Marie et Elisabeth de Rorthays ne pouvaient contester aucun de ces crimes et, après un simulacre d'interrogatoire, elles furent condamnées à mort, ainsi que les autres prisonniers.

Le 16 thermidor an II, ces vingt-et-une victimes, liées deux à deux, furent conduites du château, où elles étaient enfermées, jusqu'aux dunes de la Claire, à deux kilomètres de là.

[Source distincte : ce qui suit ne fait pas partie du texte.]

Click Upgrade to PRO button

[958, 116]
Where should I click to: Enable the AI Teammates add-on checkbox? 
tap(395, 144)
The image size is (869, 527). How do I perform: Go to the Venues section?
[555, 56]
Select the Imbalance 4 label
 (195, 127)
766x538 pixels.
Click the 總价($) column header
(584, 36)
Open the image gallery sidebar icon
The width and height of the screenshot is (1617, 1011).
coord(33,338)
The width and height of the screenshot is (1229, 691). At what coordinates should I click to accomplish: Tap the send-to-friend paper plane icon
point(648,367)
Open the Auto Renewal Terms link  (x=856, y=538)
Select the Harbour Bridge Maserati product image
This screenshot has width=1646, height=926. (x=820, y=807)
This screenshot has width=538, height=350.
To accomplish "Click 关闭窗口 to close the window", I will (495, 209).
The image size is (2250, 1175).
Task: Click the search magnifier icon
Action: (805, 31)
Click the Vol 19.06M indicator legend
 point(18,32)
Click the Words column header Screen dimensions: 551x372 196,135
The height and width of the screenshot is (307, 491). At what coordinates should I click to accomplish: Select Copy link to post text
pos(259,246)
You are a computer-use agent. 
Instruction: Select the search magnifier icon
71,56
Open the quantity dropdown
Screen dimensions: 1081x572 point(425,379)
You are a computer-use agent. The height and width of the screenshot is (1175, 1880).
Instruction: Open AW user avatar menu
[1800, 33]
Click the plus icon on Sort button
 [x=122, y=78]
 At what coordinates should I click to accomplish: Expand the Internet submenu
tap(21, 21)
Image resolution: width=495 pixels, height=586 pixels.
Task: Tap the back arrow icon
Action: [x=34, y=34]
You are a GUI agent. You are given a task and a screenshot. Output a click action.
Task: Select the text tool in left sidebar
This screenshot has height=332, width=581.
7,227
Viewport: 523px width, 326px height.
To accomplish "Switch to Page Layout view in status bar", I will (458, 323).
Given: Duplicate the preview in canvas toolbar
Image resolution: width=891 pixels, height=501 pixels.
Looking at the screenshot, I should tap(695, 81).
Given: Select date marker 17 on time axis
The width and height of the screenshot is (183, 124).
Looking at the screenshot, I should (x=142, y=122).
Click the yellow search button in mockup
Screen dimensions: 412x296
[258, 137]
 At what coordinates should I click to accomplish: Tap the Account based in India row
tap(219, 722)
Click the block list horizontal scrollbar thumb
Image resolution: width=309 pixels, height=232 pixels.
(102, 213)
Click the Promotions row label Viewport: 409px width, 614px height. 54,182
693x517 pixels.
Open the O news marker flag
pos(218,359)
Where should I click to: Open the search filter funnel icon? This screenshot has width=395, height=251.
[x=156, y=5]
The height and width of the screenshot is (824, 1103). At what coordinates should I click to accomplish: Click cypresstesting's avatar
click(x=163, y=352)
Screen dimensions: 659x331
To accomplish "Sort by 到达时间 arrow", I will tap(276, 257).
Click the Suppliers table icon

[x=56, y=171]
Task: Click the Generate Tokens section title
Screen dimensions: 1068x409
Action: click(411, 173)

Deux longues fosses, creusées le matin dans le sable de la plage, à cent pas de la mer, les attendaient. Elles étaient escortées par le peloton d'exécution.

En face de l'église, dit dans sa notice, M. Viaud-Grand-Marais, dont il faudrait ici citer tout entier le récit, l'une des jeunes filles se mit à éclater en sanglots : sa soeur l'embrassa et lui dit : "Ne pleure pas, petite, ce soir, nous coucherons chez le bon Dieu !" Ces paroles, rapportées par un témoins du drame, ne peuvent être attribuées qu'à Marie de Rorthays s'adressant à sa soeur cadette Elisabeth. Aucun doute n'est possible : il n'y avait pas d'autres soeurs dans ce triste cortège que les demoiselles de Rorthays. Ce fut certainement aussi cette héroïque jeune fille, digne descendante du vaillant compagnon de saint Louis, qui, pour soutenir le courage de sa soeur et des autres victimes, eut, en reprenant sa marche, la sublime inspiration d'entonner des cantiques auxquels celles-ci unissaient leurs voix prêtes à s'éteindre pour jamais. En arrivant au bord de la mer, devant les fosses, elle remplaça les cantiques par le chant du Magnificat.

On connaît le mot populaire en Bas-Poitou, qui disait : "Battez une haie, il en sort un lièvre, un Buor ou un Rorthays", de même qu'on a dit longtemps en Bretagne : "Battez un buisson, il en sort un Kersauson." Au moment où s'ouvrit la Révolution, l'arbre généalogique de la maison de Rorthays portait encore neuf branches vigoureuses sur son tronc. La hache révolutionnaire en abattit cinq : celles des seigneurs de Marmande, de la Sénaigerie, du Giron d'Or, de la Poupelinière et de Saint-Georges.

DE LA FONTENELLE DE VAUDORÉ ET RENÉ VALLETTE.